Поселившись в Конуре, Вадим Соловьев почувствовал себя счастливым и свободным человеком: ему хорошо писалось, и водились у него славные и необременительные приятели, а смена Тани Наташей произошла так плавно и легко, что ничуть не поколебала его устойчивого счастья. Что же до чувства свободы — что ж, он был свободен куда более большинства своих сограждан, хотя бы потому, что способен был чувствовать всеобщую несвободу. Не скованный по рукам и ногам постылой службой, он не воспринимал это как должное, по-хамски — но радовался этому и неназойливо благодарил Бога, к которому обращался изредка, в самых острых случаях, — быть может, оттого, что был человеком совестливым и тактичным. Как всякий советский гражданин, он, естественно, задумывался с холодеющей душою над нависающей сводом угрозой тюрьмы, — но размышлял об этом как о реально существующем, но отдаленном предмете: никто не заговорен от тюрьмы, и не в человеческих силах предотвратить что-либо или предвосхитить. Вон Рожковскому дали три года за стихи, и Мельмана взяли за демдвижение. Но стены Конуры кажутся, все-таки, такими прочными, такими глухими. Авось, минует, пронесет.

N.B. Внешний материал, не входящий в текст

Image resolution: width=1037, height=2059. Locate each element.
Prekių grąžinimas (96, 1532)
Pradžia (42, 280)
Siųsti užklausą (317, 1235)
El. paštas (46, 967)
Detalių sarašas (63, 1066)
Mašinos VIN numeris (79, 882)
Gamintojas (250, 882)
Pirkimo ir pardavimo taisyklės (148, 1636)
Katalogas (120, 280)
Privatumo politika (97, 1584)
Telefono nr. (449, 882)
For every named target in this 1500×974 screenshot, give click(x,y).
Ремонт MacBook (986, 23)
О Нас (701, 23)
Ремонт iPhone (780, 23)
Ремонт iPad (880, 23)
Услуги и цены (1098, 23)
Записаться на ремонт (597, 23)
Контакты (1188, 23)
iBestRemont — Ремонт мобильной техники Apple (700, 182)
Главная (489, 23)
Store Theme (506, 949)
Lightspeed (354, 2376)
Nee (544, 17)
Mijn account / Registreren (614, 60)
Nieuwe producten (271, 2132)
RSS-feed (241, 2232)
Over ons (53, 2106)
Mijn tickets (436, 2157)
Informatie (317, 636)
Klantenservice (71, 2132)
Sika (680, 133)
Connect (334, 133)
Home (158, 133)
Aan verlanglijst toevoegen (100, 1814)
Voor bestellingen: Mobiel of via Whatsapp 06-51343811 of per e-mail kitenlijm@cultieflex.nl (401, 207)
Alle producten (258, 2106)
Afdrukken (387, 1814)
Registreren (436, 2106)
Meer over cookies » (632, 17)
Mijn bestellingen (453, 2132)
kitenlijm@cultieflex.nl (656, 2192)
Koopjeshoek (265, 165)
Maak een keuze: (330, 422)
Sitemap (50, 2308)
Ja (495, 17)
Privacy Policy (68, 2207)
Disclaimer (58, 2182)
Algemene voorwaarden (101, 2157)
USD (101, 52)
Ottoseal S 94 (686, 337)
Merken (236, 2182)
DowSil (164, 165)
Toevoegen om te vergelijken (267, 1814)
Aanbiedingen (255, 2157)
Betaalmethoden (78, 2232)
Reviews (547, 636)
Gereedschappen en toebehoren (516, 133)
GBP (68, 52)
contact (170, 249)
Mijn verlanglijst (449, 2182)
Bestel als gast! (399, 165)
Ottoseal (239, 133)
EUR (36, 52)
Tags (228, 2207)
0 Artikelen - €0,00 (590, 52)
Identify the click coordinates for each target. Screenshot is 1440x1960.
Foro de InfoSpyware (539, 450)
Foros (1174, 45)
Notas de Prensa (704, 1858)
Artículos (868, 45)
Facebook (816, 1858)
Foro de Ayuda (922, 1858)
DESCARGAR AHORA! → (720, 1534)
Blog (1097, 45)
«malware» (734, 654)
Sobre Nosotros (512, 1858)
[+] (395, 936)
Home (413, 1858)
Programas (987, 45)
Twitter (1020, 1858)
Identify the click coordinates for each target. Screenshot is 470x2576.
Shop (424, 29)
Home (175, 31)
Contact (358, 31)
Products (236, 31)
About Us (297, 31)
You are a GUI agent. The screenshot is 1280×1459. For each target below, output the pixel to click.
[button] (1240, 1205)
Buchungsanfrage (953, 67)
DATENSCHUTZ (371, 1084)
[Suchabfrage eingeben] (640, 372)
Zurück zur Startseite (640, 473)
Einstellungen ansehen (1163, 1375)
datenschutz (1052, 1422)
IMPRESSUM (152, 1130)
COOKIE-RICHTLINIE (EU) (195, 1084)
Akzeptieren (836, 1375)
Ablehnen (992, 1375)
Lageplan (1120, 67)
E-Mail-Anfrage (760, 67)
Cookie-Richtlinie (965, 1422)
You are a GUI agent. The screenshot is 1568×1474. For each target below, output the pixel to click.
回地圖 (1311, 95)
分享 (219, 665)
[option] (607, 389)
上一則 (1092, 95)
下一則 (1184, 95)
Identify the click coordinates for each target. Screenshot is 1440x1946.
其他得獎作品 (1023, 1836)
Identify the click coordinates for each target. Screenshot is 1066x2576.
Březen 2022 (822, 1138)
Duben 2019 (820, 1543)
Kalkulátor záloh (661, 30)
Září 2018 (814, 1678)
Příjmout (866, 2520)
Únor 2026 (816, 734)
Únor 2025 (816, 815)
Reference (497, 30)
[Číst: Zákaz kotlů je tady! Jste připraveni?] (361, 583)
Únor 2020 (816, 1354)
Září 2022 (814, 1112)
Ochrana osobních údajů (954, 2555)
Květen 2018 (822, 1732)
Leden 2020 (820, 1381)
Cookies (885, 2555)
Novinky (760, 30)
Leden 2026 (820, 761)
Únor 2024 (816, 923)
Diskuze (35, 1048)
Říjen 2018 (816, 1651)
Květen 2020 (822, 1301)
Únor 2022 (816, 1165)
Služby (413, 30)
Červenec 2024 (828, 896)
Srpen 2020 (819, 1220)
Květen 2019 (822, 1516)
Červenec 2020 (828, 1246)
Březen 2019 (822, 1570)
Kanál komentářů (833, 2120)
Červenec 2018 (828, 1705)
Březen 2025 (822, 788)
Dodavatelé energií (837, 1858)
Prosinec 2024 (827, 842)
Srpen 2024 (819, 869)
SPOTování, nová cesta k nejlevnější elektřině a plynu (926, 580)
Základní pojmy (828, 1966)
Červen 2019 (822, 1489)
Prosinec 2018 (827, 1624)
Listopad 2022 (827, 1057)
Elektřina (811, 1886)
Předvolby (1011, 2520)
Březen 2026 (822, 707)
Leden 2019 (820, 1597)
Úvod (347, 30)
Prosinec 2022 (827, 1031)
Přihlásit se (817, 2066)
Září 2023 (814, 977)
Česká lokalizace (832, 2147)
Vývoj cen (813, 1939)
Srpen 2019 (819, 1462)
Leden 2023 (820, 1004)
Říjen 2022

Тюрьма, когда он думал о ней и представлял ее себе вживе, пугала Вадима. Она виделась ему столь же неотвратимой и обязательной, как смерть, — и от этого чувства беспомощности перед Тюрьмой Вадиму становилось немного легче, словно бы он, утешая, сам гладил себя по голове… Это, конечно, верно, что в политлагерях сидят самые светлые, самые чистые российские силы. Верно и то, что по ту сторону решетки человек внутренне более свободен, чем посреди так называемой воли, обнесенной частоколом уже вошедших в привычку страхов, — в частности, страха вдруг быть посаженным за решетку, в тюрьму. Более того: посадка в тюрьму, хоть ненадолго, на годик-другой — это как бы знак высшего совершенства, сверкающее клеймо благонадежности в среде вольнодумцев. И, все-таки, вопреки доводам разума, Вадим панически боялся тюрьмы — когда она обретала реальные черты Владимирки или потьминских лагпунктов. Скажи ему кто-нибудь, что вот этой ночью он будет арестован — он, пожалуй, потянулся бы к газовому кранику или веревке. Он готов был жить без сверкающего клейма. С него было достаточно, что ГБ проявляет определенный интерес к нему и к его прозе; и это, несомненно, возвышало его в собственных глазах.
КГБ оставался сказочным драконом со вставными зубами до той поры, пока жил в соседнем лесу. Визит же в Конуру какого-то капитана Романова, мягким голосом пригласившего гражданина Соловьева явиться на Лубянку, оглушил Вадима.
Вадим был дома один, когда пришел мягкоголосый капитан. Переступив порог, он цепко оглядел комнату и, остановившись, наконец, на хозяине, улыбнулся приятной улыбкой. Улыбнулся и Вадим — потерянно, ищуще.
— Ну, вы и забрались! — все улыбаясь, сказал капитан Романов. — Прямо шею можно сломать…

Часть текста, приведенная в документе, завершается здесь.